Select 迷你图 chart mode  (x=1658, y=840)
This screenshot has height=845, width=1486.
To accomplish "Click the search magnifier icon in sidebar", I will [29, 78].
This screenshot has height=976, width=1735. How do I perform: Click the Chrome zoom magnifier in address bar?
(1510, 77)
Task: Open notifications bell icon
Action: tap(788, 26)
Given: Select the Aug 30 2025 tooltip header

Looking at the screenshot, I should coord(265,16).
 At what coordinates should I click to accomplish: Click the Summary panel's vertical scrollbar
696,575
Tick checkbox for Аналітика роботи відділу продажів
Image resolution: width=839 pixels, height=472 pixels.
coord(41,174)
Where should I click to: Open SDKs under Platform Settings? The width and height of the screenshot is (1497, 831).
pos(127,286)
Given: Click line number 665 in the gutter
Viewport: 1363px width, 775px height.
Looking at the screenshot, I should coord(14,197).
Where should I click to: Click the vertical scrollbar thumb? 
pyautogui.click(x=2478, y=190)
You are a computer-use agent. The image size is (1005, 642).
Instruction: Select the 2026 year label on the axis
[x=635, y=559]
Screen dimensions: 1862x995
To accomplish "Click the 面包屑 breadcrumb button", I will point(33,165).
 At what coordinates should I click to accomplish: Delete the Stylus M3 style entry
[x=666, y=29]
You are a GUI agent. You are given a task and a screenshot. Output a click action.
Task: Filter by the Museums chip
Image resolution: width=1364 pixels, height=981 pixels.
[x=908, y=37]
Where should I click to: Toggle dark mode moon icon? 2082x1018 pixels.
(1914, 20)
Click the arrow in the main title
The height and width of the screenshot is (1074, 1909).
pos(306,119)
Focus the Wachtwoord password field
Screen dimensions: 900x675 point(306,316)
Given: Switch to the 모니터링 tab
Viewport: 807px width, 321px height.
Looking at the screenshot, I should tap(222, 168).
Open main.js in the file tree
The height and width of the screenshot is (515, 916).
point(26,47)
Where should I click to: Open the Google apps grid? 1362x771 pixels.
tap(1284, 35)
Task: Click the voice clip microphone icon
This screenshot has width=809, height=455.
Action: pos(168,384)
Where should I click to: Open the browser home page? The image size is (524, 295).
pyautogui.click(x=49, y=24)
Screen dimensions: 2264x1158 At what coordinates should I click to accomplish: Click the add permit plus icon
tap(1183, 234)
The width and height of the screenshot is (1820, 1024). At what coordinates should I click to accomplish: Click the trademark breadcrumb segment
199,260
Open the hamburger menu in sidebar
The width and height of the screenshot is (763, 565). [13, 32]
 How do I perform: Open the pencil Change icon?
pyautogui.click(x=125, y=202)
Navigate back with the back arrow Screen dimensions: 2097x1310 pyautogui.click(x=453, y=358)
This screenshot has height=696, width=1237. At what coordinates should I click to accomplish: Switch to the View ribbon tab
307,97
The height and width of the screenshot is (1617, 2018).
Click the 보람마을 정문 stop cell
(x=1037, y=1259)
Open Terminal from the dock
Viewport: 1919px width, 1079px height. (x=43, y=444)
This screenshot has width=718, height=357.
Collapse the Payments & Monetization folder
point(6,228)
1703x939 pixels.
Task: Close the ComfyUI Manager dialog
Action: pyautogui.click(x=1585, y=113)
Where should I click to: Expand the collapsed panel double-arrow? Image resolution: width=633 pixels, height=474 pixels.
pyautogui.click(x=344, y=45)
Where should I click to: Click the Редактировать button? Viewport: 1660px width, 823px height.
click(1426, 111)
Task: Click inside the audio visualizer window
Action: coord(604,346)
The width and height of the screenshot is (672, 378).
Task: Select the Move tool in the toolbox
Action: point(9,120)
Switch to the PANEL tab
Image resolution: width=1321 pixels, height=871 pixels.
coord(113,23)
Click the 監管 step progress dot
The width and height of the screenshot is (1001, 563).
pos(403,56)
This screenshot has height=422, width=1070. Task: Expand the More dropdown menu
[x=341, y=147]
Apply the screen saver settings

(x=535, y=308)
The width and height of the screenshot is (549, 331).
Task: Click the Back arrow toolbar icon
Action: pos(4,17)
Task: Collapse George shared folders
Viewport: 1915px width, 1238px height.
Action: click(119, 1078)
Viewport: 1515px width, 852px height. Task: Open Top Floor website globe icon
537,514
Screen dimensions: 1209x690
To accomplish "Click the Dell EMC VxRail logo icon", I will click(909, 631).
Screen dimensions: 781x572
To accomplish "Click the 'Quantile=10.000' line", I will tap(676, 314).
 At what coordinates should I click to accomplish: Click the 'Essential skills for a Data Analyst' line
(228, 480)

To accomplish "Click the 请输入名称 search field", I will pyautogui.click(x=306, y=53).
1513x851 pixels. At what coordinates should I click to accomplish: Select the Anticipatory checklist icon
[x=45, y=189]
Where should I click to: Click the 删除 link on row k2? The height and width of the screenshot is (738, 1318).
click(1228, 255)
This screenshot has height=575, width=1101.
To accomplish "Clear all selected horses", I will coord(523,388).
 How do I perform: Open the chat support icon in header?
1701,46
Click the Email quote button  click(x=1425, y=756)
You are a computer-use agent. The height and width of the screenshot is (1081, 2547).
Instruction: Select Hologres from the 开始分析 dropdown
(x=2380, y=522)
=-=-=-=-=
◆ WHAT YOU HAVE TO DO ◆
Each line of the entries above that has the word "agent" is to be copied.

◆ FINAL ANSWER ◆
You are a computer-use agent. The image size is (1005, 642).
You are a GUI agent. You are given a task and a screenshot. Output a click action.
You are a computer-use agent. The height and width of the screenshot is (1081, 2547).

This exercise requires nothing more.